• SUPPLIED PASSAGE:

★ ★ ★ ★ ★

Android Question “Solved” How to get the decimal part of a number?

[Sergey_New]

Dim latitude As Double=43.123456
Dim m As Long
'...
' need to get the value m=123456

How to do it?

 

[LucaMs]

t would crash if latitude had no decimals.

have tested it in B4J and it does not crash

 

[Mariano Ismael Castro]

View attachment 154185

This is strange, try trying it with 43123456

 

[LucaMs]

This is strange, try trying it with 43123456

Try:

    Dim latitude As Double= 43123456
    Log(latitude.As(String))

log:
4.3123456E7

 

[Mariano Ismael Castro]

Try:

    Dim latitude As Double= 43123456
    Log(latitude.As(String))

log:
4.3123456E7

Thanks for your teaching

 

[TILogistic]

?

    Dim latitude As Double= 43.123456
    Dim latitude As Double= 43
    Dim latitude As Double= .123456
    Dim m() As String = Regex.Split("\.", latitude)
    Log(IIf(m.Length = 1, 0, m(1)))

 

[ilan]

if you deal with numbers i think it is better to not convert it to string.
@Jeffrey Cameron gave you the correct answer in my opinion

“Solved” How to get the decimal part of a number?

Dim latitude As Double=43.123456 Dim m As Long '... ' need to get the value m=123456 How to do it?

www.b4x.com

it is better to stay with numbers when you deal with numbers.

 

[cklester]

Would this not work?

    Dim pVal As Double = 43.123456
    Dim pDec As Double = pVal - Floor(pVal)
    Log(pDec)

One of the problems with this approach is the rounding errors that can occur.

e.g.,

Sub AppStart (Args() As String)
    Log("Hello world!!!")
    Private num As Double = 31.987654321
    
    'inting
    Log(num.As(Int))
    Log(num-num.As(Int))

    'flooring
    Log(Floor(num))
    Log(num-Floor(num))

End Sub

resulting in

Hello world!!!
31
0.9876543210000008
31
0.9876543210000008

The best approach has to be converting it to a string first. That way, you avoid these slight rounding errors.

 

[ilan]

One of the problems with this approach is the rounding errors that can occur.

★ ★ ★ ★ ★

Items drawn from a data source

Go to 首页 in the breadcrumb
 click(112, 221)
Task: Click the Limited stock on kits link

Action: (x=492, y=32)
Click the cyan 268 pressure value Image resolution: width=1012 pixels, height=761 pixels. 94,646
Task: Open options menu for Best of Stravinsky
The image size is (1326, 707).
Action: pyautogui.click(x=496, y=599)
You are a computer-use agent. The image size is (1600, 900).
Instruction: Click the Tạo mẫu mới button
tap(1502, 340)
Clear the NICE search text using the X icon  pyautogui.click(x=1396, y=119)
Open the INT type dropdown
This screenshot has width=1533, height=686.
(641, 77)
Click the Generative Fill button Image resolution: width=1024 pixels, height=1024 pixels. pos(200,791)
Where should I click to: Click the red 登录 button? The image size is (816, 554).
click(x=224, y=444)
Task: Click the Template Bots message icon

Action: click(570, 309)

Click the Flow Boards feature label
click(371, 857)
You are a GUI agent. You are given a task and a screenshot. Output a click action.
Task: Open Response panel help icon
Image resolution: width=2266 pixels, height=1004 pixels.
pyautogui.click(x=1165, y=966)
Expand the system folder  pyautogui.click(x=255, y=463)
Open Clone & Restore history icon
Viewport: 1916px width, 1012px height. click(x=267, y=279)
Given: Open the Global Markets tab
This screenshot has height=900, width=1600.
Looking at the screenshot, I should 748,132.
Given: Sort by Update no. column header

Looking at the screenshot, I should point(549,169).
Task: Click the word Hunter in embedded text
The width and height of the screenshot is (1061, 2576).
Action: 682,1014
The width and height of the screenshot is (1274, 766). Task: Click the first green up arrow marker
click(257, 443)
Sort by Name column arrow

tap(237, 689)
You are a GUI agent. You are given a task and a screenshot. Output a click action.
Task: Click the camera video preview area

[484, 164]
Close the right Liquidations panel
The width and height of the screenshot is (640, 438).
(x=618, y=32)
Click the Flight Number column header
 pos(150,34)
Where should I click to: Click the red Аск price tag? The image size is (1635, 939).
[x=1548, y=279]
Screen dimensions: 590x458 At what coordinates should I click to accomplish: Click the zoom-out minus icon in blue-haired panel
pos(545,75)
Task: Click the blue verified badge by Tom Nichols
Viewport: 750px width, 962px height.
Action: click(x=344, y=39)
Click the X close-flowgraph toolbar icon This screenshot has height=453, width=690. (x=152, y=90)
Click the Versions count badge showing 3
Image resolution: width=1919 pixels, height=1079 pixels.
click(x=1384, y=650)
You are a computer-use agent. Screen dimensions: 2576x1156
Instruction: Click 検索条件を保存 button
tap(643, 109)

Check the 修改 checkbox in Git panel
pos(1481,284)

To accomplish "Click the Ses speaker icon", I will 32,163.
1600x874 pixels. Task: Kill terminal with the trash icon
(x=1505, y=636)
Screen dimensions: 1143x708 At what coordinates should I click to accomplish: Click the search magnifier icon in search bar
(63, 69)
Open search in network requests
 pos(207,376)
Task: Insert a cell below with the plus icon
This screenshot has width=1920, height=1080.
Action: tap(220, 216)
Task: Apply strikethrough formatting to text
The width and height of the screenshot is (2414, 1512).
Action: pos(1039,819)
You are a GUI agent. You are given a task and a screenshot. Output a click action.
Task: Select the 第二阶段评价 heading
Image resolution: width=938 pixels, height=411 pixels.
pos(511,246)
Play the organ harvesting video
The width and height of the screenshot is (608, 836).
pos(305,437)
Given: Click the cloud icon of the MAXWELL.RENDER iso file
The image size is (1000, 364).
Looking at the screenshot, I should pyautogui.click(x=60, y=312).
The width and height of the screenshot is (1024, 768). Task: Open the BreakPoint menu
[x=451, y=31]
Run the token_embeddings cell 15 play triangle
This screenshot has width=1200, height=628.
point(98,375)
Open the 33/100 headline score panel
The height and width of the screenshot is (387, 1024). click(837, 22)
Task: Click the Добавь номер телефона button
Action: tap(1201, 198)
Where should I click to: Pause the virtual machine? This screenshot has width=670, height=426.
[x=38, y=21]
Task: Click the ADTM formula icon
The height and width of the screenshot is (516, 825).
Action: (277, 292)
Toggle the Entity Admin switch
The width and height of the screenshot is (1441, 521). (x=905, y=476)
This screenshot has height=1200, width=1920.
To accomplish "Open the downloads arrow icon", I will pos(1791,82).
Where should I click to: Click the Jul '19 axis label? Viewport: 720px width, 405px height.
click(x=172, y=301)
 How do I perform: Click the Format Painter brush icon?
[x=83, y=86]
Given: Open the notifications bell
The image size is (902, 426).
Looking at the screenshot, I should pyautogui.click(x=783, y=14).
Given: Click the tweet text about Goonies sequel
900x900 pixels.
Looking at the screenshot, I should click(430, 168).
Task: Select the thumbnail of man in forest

★ ★ ★ ★ ★

• WRITTEN INSTRUCTION:
Print the forum thread about getting the decimal part of a number in full, reproducing every character without alteration. None of these lines is needed for the work.

• PROBLEM SOLUTION:
Android Question “Solved” How to get the decimal part of a number?

[Sergey_New]

Dim latitude As Double=43.123456
Dim m As Long
'...
' need to get the value m=123456

How to do it?

 

[LucaMs]

t would crash if latitude had no decimals.

have tested it in B4J and it does not crash

 

[Mariano Ismael Castro]

View attachment 154185

This is strange, try trying it with 43123456

 

[LucaMs]

This is strange, try trying it with 43123456

Try:

    Dim latitude As Double= 43123456
    Log(latitude.As(String))

log:
4.3123456E7

 

[Mariano Ismael Castro]

Try:

    Dim latitude As Double= 43123456
    Log(latitude.As(String))

log:
4.3123456E7

Thanks for your teaching

 

[TILogistic]

?

    Dim latitude As Double= 43.123456
    Dim latitude As Double= 43
    Dim latitude As Double= .123456
    Dim m() As String = Regex.Split("\.", latitude)
    Log(IIf(m.Length = 1, 0, m(1)))

 

[ilan]

if you deal with numbers i think it is better to not convert it to string.
@Jeffrey Cameron gave you the correct answer in my opinion

“Solved” How to get the decimal part of a number?

Dim latitude As Double=43.123456 Dim m As Long '... ' need to get the value m=123456 How to do it?

www.b4x.com

it is better to stay with numbers when you deal with numbers.

 

[cklester]

Would this not work?

    Dim pVal As Double = 43.123456
    Dim pDec As Double = pVal - Floor(pVal)
    Log(pDec)

One of the problems with this approach is the rounding errors that can occur.

e.g.,

Sub AppStart (Args() As String)
    Log("Hello world!!!")
    Private num As Double = 31.987654321
    
    'inting
    Log(num.As(Int))
    Log(num-num.As(Int))

    'flooring
    Log(Floor(num))
    Log(num-Floor(num))

End Sub

resulting in

Hello world!!!
31
0.9876543210000008
31
0.9876543210000008

The best approach has to be converting it to a string first. That way, you avoid these slight rounding errors.

 

[ilan]

One of the problems with this approach is the rounding errors that can occur.